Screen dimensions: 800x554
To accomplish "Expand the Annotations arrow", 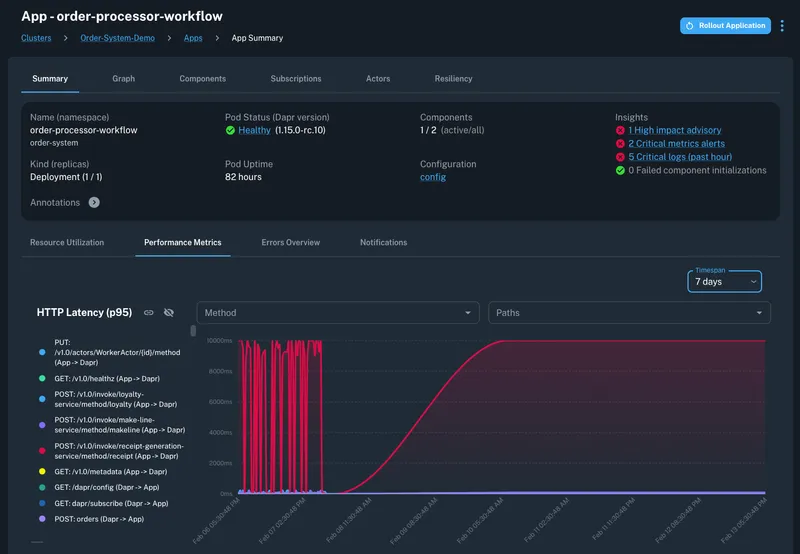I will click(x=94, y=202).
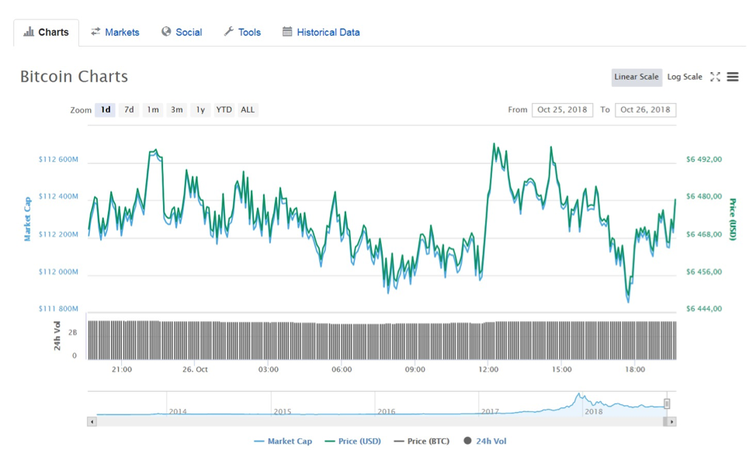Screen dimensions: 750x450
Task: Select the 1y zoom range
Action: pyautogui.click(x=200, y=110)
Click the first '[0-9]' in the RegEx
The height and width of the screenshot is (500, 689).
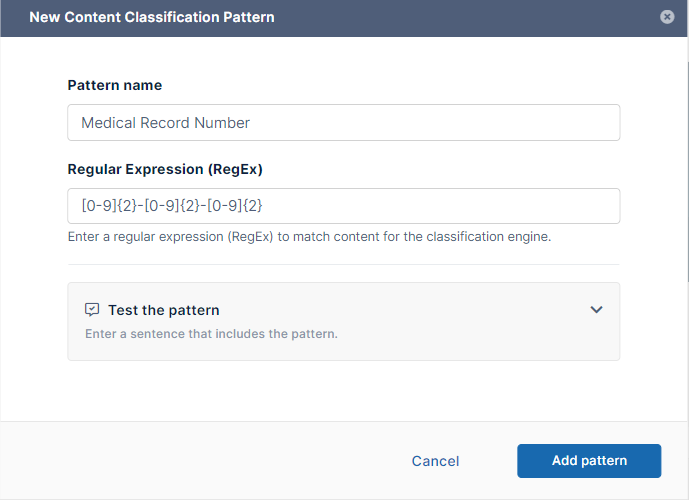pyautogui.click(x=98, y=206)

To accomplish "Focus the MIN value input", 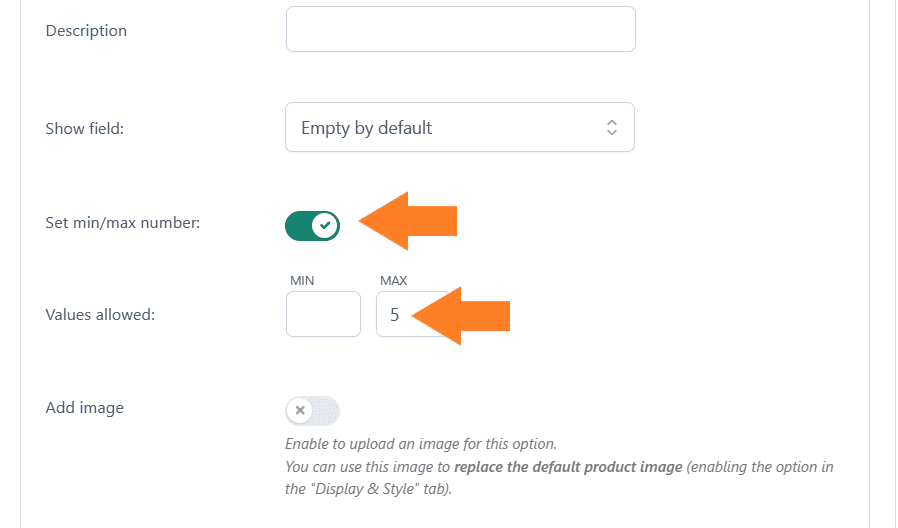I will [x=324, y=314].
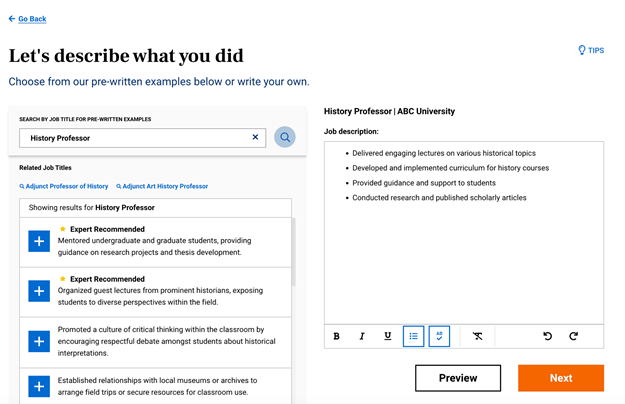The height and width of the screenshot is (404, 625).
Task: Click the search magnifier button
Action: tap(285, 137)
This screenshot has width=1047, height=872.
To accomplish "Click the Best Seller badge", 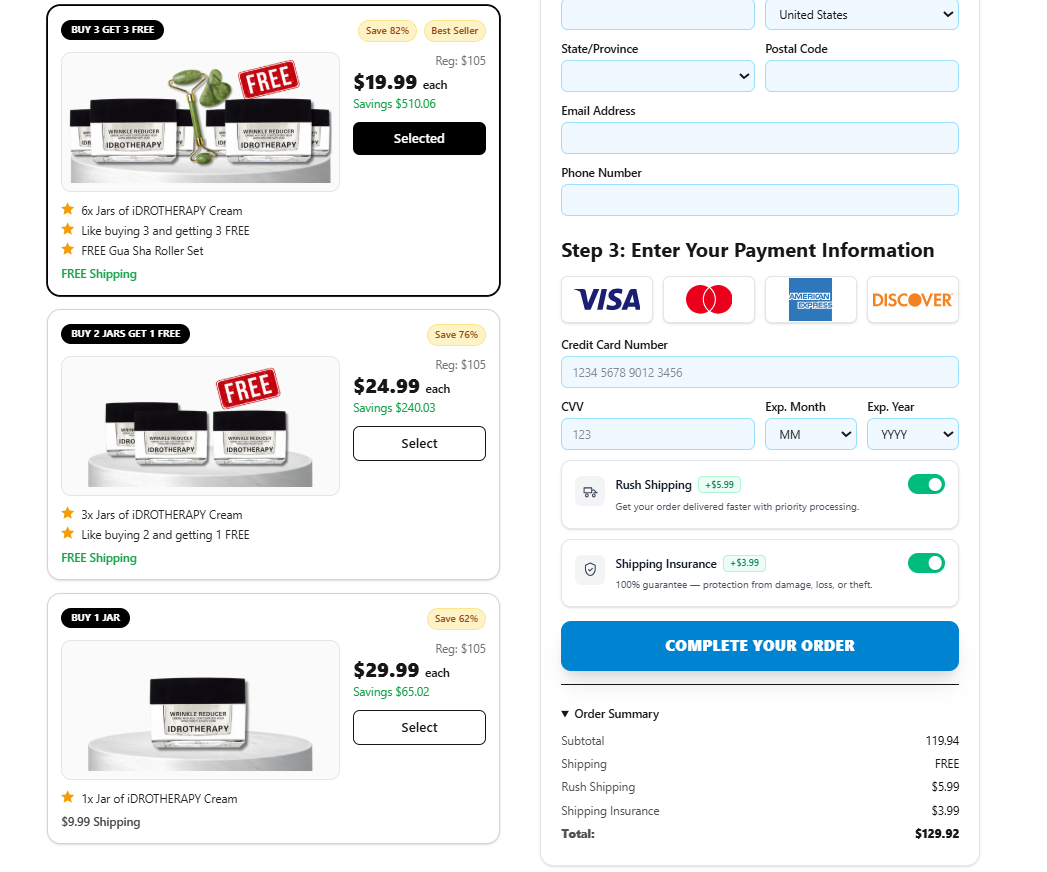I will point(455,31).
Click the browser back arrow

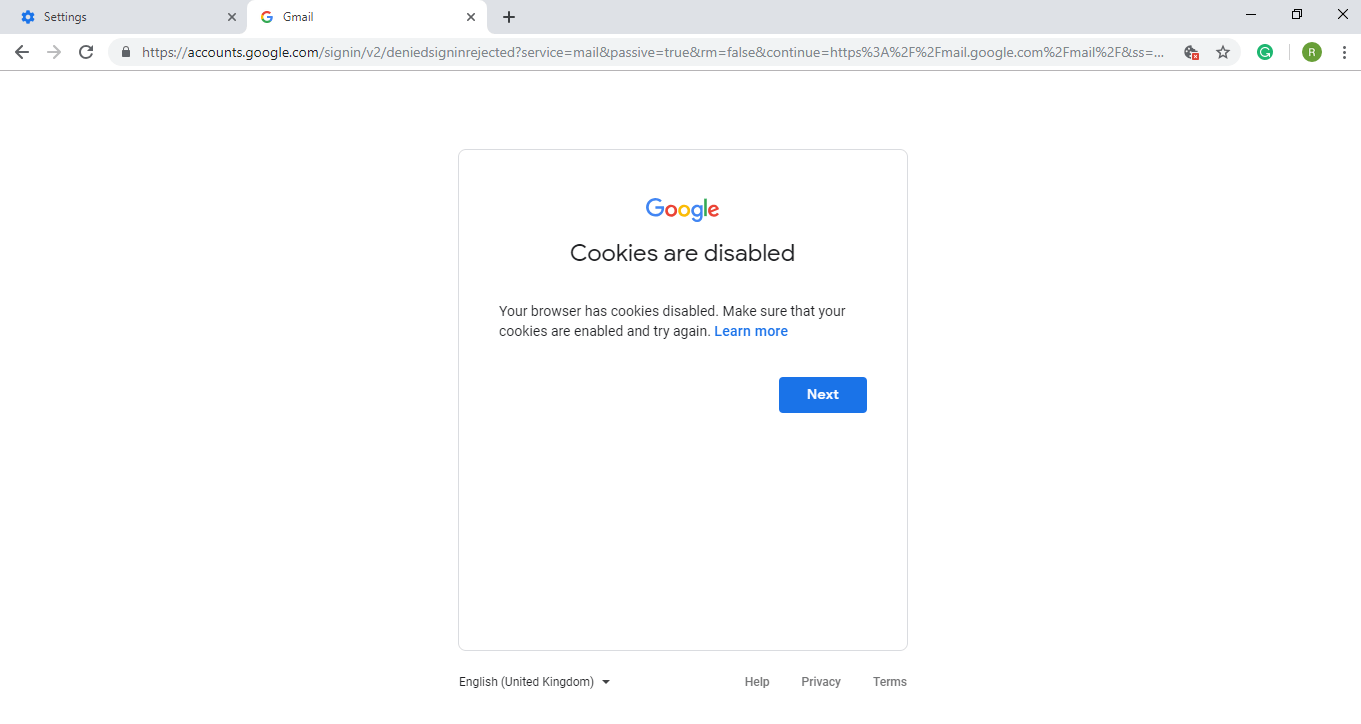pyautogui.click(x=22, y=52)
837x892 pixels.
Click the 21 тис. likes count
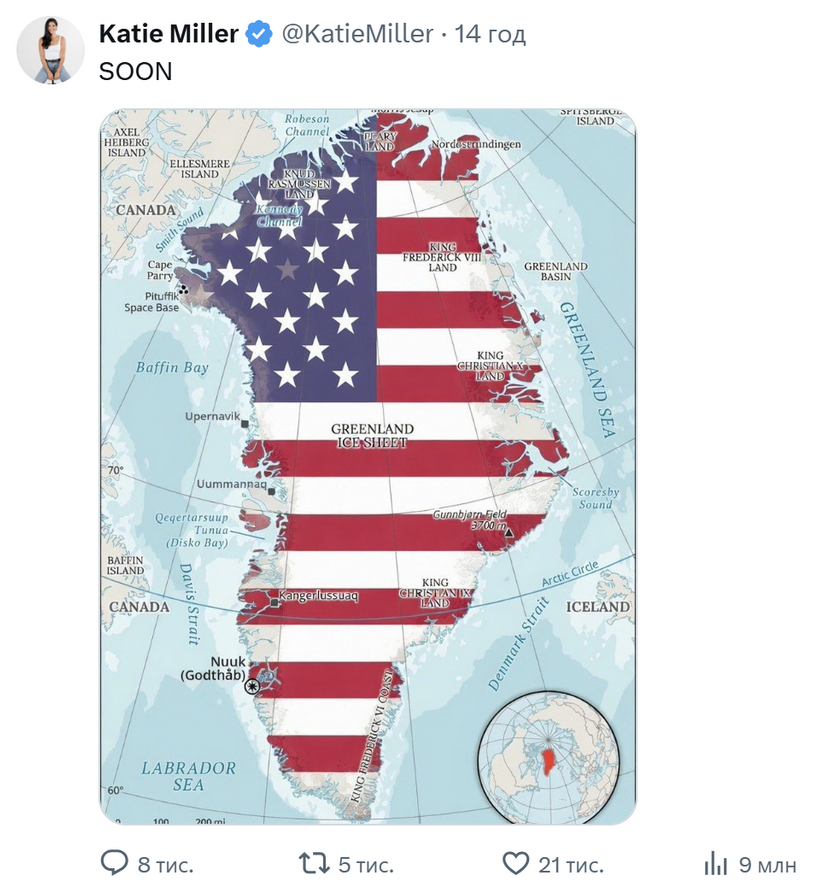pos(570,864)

WORK INSTRUCTIONS: Please restate word for word the lines above, starting with the line that holds "Click the browser back arrow" and ending with the final line of the records, while leaving out pictures.

EXPECTED ANSWER:
Click the browser back arrow

pyautogui.click(x=22, y=52)
837x892 pixels.
Click the 21 тис. likes count
pos(570,864)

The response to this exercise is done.